### SHORT TASK
Copy the entries below line for line, changing nothing.

(Entries listed in a dataset)

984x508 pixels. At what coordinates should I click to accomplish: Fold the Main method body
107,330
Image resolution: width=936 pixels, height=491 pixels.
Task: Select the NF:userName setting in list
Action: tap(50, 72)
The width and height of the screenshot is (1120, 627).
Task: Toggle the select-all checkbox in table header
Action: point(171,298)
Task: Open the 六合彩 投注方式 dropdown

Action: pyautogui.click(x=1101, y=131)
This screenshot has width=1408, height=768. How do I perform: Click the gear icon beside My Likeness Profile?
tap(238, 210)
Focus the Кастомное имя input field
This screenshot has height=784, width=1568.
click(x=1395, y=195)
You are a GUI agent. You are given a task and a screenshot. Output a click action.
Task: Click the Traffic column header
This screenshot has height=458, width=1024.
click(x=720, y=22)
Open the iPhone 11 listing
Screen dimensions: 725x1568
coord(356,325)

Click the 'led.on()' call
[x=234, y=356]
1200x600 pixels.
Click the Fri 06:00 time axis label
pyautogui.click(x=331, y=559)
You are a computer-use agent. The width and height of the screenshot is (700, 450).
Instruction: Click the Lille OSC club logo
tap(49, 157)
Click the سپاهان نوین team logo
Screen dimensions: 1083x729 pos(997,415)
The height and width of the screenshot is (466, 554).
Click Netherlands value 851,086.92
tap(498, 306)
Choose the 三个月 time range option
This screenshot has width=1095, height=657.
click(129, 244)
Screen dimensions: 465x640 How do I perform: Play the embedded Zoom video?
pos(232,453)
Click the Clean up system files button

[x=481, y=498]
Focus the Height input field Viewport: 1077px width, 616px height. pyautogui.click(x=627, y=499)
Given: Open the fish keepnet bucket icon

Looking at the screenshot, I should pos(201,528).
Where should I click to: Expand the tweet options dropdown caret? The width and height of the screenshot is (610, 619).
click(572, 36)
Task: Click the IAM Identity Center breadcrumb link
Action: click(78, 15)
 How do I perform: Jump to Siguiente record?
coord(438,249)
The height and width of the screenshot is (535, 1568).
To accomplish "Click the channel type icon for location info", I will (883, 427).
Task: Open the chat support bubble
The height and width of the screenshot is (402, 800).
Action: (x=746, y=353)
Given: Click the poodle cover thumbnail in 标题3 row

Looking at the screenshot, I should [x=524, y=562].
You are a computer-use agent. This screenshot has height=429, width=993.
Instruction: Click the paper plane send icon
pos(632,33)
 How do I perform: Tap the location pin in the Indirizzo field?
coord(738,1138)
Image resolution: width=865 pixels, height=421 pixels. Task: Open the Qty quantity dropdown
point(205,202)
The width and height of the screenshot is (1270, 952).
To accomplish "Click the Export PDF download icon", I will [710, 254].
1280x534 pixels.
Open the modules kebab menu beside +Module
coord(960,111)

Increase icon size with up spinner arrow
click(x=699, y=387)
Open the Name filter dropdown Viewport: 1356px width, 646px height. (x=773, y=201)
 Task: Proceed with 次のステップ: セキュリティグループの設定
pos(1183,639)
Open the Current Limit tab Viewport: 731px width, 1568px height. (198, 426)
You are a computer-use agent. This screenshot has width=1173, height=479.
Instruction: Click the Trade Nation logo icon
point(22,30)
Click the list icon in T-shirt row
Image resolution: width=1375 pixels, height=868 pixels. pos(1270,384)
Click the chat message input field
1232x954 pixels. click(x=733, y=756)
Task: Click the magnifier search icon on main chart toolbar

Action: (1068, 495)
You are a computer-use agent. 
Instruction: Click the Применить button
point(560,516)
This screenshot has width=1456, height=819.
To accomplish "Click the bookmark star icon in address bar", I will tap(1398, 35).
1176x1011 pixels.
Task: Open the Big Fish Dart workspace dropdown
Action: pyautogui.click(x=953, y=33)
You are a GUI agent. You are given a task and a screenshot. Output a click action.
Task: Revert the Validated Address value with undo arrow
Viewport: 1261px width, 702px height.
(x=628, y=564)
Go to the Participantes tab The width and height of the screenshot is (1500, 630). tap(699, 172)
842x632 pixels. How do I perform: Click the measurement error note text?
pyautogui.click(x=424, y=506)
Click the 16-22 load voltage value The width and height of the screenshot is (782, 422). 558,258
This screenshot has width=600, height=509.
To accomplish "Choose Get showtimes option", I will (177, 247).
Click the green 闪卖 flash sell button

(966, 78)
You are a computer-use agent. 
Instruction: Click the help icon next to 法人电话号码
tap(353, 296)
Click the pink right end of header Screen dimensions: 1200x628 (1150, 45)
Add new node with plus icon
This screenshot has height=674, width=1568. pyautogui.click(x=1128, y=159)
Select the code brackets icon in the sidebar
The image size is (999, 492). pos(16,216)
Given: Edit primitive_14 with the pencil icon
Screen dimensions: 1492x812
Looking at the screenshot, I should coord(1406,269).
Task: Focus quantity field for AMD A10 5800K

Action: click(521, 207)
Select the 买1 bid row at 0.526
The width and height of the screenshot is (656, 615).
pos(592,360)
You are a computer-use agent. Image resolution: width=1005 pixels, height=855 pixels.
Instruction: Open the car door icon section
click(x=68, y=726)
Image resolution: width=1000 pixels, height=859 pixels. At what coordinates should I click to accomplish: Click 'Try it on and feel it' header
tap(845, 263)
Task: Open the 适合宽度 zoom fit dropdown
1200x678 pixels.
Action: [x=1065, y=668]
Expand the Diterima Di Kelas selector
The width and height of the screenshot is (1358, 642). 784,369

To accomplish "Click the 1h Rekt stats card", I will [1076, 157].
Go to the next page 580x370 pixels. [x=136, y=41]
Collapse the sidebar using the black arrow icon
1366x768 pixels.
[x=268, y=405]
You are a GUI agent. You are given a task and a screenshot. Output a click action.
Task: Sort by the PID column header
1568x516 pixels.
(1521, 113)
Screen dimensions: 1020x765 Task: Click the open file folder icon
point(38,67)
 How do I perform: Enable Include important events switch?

### CORRECT ANSWER
984x508 pixels. At what coordinates should I click to accomplish: Fold the Main method body
107,330
Image resolution: width=936 pixels, height=491 pixels.
Task: Select the NF:userName setting in list
Action: tap(50, 72)
The width and height of the screenshot is (1120, 627).
Task: Toggle the select-all checkbox in table header
Action: point(171,298)
Task: Open the 六合彩 投注方式 dropdown

Action: pyautogui.click(x=1101, y=131)
This screenshot has width=1408, height=768. How do I perform: Click the gear icon beside My Likeness Profile?
tap(238, 210)
Focus the Кастомное имя input field
This screenshot has height=784, width=1568.
click(x=1395, y=195)
You are a GUI agent. You are given a task and a screenshot. Output a click action.
Task: Click the Traffic column header
This screenshot has height=458, width=1024.
click(x=720, y=22)
Open the iPhone 11 listing
Screen dimensions: 725x1568
coord(356,325)

Click the 'led.on()' call
[x=234, y=356]
1200x600 pixels.
Click the Fri 06:00 time axis label
pyautogui.click(x=331, y=559)
You are a computer-use agent. The width and height of the screenshot is (700, 450).
Instruction: Click the Lille OSC club logo
tap(49, 157)
Click the سپاهان نوین team logo
Screen dimensions: 1083x729 pos(997,415)
The height and width of the screenshot is (466, 554).
Click Netherlands value 851,086.92
tap(498, 306)
Choose the 三个月 time range option
This screenshot has width=1095, height=657.
click(129, 244)
Screen dimensions: 465x640 How do I perform: Play the embedded Zoom video?
pos(232,453)
Click the Clean up system files button

[x=481, y=498]
Focus the Height input field Viewport: 1077px width, 616px height. pyautogui.click(x=627, y=499)
Given: Open the fish keepnet bucket icon

Looking at the screenshot, I should pos(201,528).
Where should I click to: Expand the tweet options dropdown caret? The width and height of the screenshot is (610, 619).
click(572, 36)
Task: Click the IAM Identity Center breadcrumb link
Action: click(78, 15)
 How do I perform: Jump to Siguiente record?
coord(438,249)
The height and width of the screenshot is (535, 1568).
To accomplish "Click the channel type icon for location info", I will (883, 427).
Task: Open the chat support bubble
The height and width of the screenshot is (402, 800).
Action: (x=746, y=353)
Given: Click the poodle cover thumbnail in 标题3 row

Looking at the screenshot, I should [x=524, y=562].
You are a computer-use agent. This screenshot has height=429, width=993.
Instruction: Click the paper plane send icon
pos(632,33)
 How do I perform: Tap the location pin in the Indirizzo field?
coord(738,1138)
Image resolution: width=865 pixels, height=421 pixels. Task: Open the Qty quantity dropdown
point(205,202)
The width and height of the screenshot is (1270, 952).
To accomplish "Click the Export PDF download icon", I will [710, 254].
1280x534 pixels.
Open the modules kebab menu beside +Module
coord(960,111)

Increase icon size with up spinner arrow
click(x=699, y=387)
Open the Name filter dropdown Viewport: 1356px width, 646px height. (x=773, y=201)
 Task: Proceed with 次のステップ: セキュリティグループの設定
pos(1183,639)
Open the Current Limit tab Viewport: 731px width, 1568px height. (198, 426)
You are a computer-use agent. This screenshot has width=1173, height=479.
Instruction: Click the Trade Nation logo icon
point(22,30)
Click the list icon in T-shirt row
Image resolution: width=1375 pixels, height=868 pixels. pos(1270,384)
Click the chat message input field
1232x954 pixels. click(x=733, y=756)
Task: Click the magnifier search icon on main chart toolbar

Action: (1068, 495)
You are a computer-use agent. 
Instruction: Click the Применить button
point(560,516)
This screenshot has width=1456, height=819.
To accomplish "Click the bookmark star icon in address bar", I will tap(1398, 35).
1176x1011 pixels.
Task: Open the Big Fish Dart workspace dropdown
Action: pyautogui.click(x=953, y=33)
You are a GUI agent. You are given a task and a screenshot. Output a click action.
Task: Revert the Validated Address value with undo arrow
Viewport: 1261px width, 702px height.
(x=628, y=564)
Go to the Participantes tab The width and height of the screenshot is (1500, 630). tap(699, 172)
842x632 pixels. How do I perform: Click the measurement error note text?
pyautogui.click(x=424, y=506)
Click the 16-22 load voltage value The width and height of the screenshot is (782, 422). 558,258
This screenshot has width=600, height=509.
To accomplish "Choose Get showtimes option", I will (177, 247).
Click the green 闪卖 flash sell button

(966, 78)
You are a computer-use agent. 
Instruction: Click the help icon next to 法人电话号码
tap(353, 296)
Click the pink right end of header Screen dimensions: 1200x628 (1150, 45)
Add new node with plus icon
This screenshot has height=674, width=1568. pyautogui.click(x=1128, y=159)
Select the code brackets icon in the sidebar
The image size is (999, 492). pos(16,216)
Given: Edit primitive_14 with the pencil icon
Screen dimensions: 1492x812
Looking at the screenshot, I should coord(1406,269).
Task: Focus quantity field for AMD A10 5800K

Action: click(521, 207)
Select the 买1 bid row at 0.526
The width and height of the screenshot is (656, 615).
pos(592,360)
You are a computer-use agent. Image resolution: width=1005 pixels, height=855 pixels.
Instruction: Open the car door icon section
click(x=68, y=726)
Image resolution: width=1000 pixels, height=859 pixels. At what coordinates should I click to accomplish: Click 'Try it on and feel it' header
tap(845, 263)
Task: Open the 适合宽度 zoom fit dropdown
1200x678 pixels.
Action: [x=1065, y=668]
Expand the Diterima Di Kelas selector
The width and height of the screenshot is (1358, 642). 784,369

To accomplish "Click the 1h Rekt stats card", I will [1076, 157].
Go to the next page 580x370 pixels. [x=136, y=41]
Collapse the sidebar using the black arrow icon
1366x768 pixels.
[x=268, y=405]
You are a GUI agent. You are given a task and a screenshot. Output a click action.
Task: Sort by the PID column header
1568x516 pixels.
(1521, 113)
Screen dimensions: 1020x765 Task: Click the open file folder icon
point(38,67)
 How do I perform: Enable Include important events switch?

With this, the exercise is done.